Do you need inspiration that anyone can make a positive difference in the world, no matter their history? This is for you. Marsha M. Linehan shares her story from self-harm and hopelessness to creating the world-renowned gold standard in therapy for one of the most difficult psychological diagnoses. The therapy is dialectical behavior therapy (DBT). The diagnosis is borderline personality disorder (BPD). This memoir guides the reader through Marsha’s personal experiences with BPD, what it is and how it affected her life. The reader will walk through all the steps that led to the birth of DBT — from hospitalizations and college life, to Catholic and Buddhist spiritual experiences. The heart of DBT is mindfulness and acceptance. The therapy was made for BPD, but DBT skills are applicable to everyone in everyday life. Marsha’s life is an extraordinary example of how vulnerability can lead to victory.

4. “One Flew Over the Cuckoo’s Nest” by Ken Kesey (fiction)

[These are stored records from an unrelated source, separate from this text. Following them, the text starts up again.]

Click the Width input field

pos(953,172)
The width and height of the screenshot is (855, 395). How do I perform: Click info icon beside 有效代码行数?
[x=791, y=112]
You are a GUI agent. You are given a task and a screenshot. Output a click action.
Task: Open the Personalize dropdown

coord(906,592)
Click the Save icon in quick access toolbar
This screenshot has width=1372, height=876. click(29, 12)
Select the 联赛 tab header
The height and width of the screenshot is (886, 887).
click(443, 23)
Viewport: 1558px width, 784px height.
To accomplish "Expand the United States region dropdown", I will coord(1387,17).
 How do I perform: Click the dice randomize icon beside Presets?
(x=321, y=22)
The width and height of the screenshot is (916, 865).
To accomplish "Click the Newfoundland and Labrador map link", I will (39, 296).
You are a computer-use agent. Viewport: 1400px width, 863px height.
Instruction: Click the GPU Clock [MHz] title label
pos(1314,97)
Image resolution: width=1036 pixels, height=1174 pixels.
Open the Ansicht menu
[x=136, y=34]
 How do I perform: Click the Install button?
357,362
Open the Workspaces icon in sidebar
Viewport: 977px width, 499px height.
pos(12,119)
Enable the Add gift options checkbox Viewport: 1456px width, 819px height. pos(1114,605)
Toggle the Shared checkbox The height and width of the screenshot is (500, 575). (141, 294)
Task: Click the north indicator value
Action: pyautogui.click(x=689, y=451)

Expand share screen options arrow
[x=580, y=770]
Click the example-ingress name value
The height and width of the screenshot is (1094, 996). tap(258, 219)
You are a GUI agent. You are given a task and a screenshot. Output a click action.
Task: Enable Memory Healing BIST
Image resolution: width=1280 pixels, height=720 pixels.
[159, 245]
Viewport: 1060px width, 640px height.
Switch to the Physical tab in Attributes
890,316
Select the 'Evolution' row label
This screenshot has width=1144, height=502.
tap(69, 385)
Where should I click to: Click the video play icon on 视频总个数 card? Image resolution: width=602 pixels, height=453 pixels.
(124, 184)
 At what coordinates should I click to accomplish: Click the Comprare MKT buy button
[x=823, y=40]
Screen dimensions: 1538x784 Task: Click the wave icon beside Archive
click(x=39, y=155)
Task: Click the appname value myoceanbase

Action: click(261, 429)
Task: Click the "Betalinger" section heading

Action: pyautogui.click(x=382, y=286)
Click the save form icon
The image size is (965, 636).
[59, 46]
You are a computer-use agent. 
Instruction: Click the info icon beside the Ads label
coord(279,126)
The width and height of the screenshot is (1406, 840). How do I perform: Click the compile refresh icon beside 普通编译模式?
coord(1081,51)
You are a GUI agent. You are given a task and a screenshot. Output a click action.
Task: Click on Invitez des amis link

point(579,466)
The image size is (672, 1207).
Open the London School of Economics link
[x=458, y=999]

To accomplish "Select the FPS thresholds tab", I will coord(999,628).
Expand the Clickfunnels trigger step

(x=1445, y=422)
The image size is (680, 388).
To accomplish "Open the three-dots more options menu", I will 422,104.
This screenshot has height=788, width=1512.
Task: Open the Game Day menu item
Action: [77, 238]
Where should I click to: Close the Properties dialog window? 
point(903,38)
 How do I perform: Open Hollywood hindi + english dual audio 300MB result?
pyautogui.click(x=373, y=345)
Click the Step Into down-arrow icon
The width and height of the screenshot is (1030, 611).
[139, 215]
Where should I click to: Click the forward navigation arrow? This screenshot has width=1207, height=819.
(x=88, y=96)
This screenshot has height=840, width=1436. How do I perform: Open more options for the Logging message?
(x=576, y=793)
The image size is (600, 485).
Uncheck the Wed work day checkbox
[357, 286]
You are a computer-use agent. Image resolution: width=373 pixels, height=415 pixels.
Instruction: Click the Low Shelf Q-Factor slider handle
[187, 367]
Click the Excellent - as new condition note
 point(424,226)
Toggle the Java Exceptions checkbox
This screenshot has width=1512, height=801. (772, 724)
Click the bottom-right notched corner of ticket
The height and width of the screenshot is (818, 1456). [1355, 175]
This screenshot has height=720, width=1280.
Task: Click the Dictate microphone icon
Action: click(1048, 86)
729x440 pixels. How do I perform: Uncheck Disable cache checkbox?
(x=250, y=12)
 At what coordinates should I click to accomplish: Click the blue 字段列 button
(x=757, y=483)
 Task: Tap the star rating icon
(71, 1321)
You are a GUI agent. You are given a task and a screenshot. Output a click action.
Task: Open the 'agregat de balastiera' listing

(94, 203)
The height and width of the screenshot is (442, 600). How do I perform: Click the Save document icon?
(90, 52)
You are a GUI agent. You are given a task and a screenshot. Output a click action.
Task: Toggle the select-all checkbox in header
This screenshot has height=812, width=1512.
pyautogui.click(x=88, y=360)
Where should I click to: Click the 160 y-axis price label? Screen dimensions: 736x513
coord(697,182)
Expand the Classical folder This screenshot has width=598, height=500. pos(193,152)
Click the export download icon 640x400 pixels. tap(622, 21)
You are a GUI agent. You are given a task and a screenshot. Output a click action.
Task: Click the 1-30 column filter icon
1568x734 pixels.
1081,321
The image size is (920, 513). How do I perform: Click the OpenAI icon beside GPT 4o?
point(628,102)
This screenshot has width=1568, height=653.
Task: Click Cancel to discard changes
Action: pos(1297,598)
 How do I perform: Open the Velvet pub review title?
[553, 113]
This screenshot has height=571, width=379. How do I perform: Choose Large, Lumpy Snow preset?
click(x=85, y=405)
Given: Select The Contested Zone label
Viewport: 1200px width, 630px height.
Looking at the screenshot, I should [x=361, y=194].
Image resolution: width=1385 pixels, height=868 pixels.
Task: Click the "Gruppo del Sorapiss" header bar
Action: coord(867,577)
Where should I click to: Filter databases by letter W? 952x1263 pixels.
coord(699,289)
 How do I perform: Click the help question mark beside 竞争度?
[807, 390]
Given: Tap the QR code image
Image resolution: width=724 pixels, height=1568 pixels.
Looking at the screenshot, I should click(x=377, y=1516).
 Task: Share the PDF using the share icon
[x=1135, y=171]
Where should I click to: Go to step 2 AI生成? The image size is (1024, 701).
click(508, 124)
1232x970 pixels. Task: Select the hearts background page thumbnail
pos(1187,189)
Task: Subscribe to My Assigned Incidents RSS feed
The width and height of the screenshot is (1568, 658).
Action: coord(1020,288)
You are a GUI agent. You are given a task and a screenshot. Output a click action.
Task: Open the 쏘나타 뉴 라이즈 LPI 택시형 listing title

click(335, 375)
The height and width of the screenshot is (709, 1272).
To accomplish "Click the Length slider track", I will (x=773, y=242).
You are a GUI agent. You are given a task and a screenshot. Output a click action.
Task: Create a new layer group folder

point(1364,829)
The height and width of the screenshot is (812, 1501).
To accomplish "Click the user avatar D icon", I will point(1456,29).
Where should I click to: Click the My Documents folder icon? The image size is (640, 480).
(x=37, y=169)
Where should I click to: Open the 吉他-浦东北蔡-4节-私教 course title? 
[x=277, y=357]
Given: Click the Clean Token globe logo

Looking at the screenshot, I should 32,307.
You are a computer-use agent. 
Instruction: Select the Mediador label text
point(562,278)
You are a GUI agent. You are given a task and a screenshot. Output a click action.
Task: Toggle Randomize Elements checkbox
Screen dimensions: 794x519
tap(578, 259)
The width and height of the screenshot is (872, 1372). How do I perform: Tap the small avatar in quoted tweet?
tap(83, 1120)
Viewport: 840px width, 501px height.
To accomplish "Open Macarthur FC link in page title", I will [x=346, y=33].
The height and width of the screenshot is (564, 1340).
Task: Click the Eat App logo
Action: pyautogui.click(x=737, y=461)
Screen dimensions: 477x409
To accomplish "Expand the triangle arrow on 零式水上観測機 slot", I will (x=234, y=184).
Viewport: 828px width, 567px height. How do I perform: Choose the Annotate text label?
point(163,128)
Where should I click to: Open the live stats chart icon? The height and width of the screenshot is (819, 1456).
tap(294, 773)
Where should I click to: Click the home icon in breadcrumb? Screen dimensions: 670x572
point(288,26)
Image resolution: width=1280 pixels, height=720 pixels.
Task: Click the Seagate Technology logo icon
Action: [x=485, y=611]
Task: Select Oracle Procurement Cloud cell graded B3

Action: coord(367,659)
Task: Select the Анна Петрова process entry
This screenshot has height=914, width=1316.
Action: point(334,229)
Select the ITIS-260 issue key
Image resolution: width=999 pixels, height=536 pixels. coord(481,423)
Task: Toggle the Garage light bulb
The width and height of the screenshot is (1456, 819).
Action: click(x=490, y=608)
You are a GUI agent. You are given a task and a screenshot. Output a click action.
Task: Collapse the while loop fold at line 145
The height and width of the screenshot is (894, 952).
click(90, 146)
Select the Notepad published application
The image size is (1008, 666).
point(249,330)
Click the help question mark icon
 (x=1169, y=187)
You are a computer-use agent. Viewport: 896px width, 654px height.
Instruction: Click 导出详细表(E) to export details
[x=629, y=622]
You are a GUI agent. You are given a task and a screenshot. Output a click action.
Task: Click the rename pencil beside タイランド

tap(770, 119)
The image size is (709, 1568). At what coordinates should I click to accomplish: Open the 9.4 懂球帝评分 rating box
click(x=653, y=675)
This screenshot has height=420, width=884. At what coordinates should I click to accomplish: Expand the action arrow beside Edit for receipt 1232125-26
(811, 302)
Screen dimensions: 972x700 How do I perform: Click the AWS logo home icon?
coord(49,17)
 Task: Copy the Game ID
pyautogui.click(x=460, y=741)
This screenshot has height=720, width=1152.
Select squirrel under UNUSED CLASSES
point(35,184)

There is a movie based on this book and it is worth watching, but as books turned to movies go, the books are almost always better in my opinion. The biggest thing you won’t get in the movie that is foundational in the book is the full story of the silent Native American. In the movie, this character has a fairly small role; in the book, he is the narrator. The book climbs into the mind of this character, a character that lives in the distorted reality of psychosis. The overall story is based on the author’s experience working in a mental institution in the 1960s. This book was a part of the deinstitutionalization movement to get patients out of the oftentimes inhumane conditions of mental institutions.

My discussion and research recommendations after reading are to investigate and consider the pros and cons to the mass shutdown of mental health institutions: Better treatment of the mentally ill, increased homelessness and incarceration. Things are better than they once were, but they can still be better for people with mental illness in America.